KU Medical Center leaders regroup to finance new building

07/07/2013 12:31 PM

07/07/2013 12:33 PM

University of Kansas leaders are rethinking their approach toward working with state legislators in pursuit of funding for a new medical building to train doctors.

The University of Kansas wants to build a new facility at its medical school campus in Kansas City, Kan., to upgrade a building built in 1976. The school sought $30 million in state support over 10 years for the project, but was awarded $1 million.

Dr. Douglas Girod, executive vice chancellor for the KU Medical Center, says officials need to rethink their strategy after legislators balked at approving state funding for the project.

“We need to regroup and go back to the Legislature and see if they won’t help,” Girod said.

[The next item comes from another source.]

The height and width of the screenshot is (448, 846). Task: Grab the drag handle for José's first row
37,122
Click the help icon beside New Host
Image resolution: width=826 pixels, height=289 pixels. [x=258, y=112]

The university has tried to make the case that the building was needed to increase the number of doctors in Kansas, to upgrade the existing building and to keep pace with surrounding states that have added new facilities to recruit medical students.

With a new building, the medical school would shift away from classes centered on lectures and move toward small-group learning, which allows for more direct contact with medical faculty and use of technology. Surveys have indicated that students have chosen to attend other medical schools in part because of antiquated facilities in Kansas.

Kansas ranked 39th in the nation in 2010 among states with active physicians per 100,000 residents. One estimate suggests that 60 percent of the current doctors will leave the profession by 2030.

Girod said the $1 million lawmakers approved in the 2014 budget for the project will allow some site evaluation.

“That doesn’t do much to move it along,”

He said private funding sources have come to a halt until the state steps forward with more assistance.

But a key Senate budget committee member questions the need for the building based on data reported by the Kansas Board of Regents.

Sen. Tom Arpke, a Salina Republican, said reports for 2012 showed that some medical classrooms and laboratories were being underutilized by students.

“Some of the reports through the Board of Regents came up all zeroes. That was kind of a red flag,” he said.

Mary Jane Stankiewicz, a spokeswoman for the Board of Regents, said the part of the issue with the reports is how the medical center operates compared with other state universities dominated primarily by undergraduates. The school is working to correct the problem.

Arpke said he continues to speak with the medical center about issues and doesn’t think delaying the new building will determine the project’s outcome.

Legislators cut medical center funding by $8.3 million over the next two years. The school received $127 million in 2008 before the Great Recession, compared with $97.3 million for the current year.

“Every state around us is investing in higher education and their medical education infrastructure,” Girod said. “We are the only ones going in the other direction. That puts us at risk.”